Home > The Deck of Omens (The Devouring Gray #2)(58)

The Deck of Omens (The Devouring Gray #2)(58)
Author: Christine Lynn Herman

Well, most of her family.

“I must say,” mused Ezra from beside her. “That was deeply unpleasant.”

“I can’t believe she threatened you with the dogs,” May muttered angrily. “She had no right—”

“It is her choice to decide not to take my help,” Ezra said. “I wish she were capable of changing her patterns, but both Augusta and your brother are unfortunately set in their ways.”

“Yeah, tell me about it.” May shoved down the awful things she’d said to them, the guilt she felt. She was tired of feeling like she would never be enough. There was someone who valued her abilities, who actually believed in nurturing her powers instead of suppressing them. That felt like a far healthier thing to focus on. “So. About this plan…”

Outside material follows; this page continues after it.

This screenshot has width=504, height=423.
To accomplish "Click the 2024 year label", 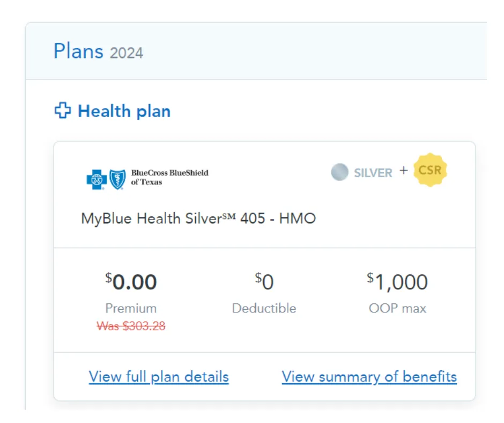I will [x=127, y=53].
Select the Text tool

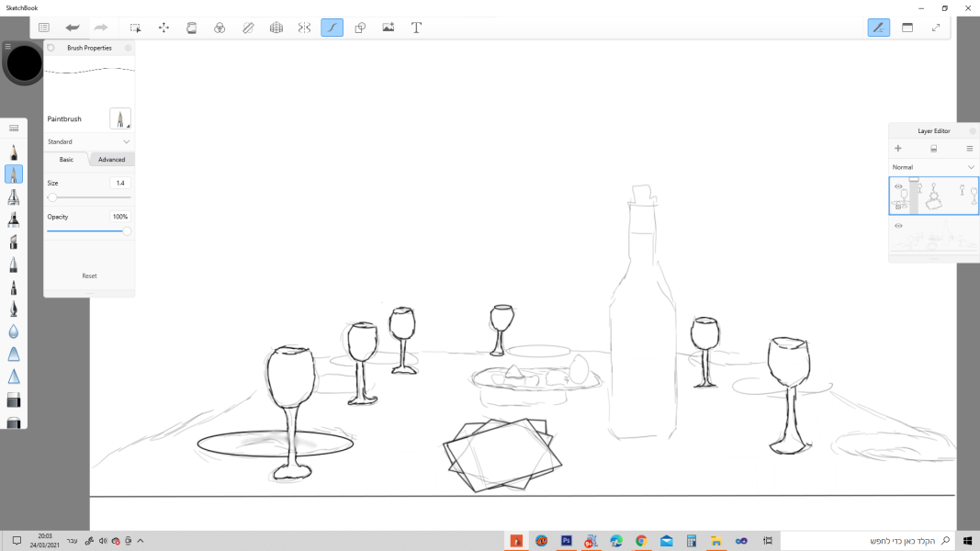tap(416, 28)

“Ah. Yes.” Ezra brightened up visibly behind his glasses. “As I said before, May, it would have been lovely to have their help, but they aren’t necessary. The only part of this that’s required is you.”

“But I failed,” May said softly. “When I tried to change the future, the cards went blank. And the corruption got worse.”

Augusta taking the cards away stung more than anything else. She was disarmed. Declawed. But refusing would have been worse—would have felt like a different kind of loss.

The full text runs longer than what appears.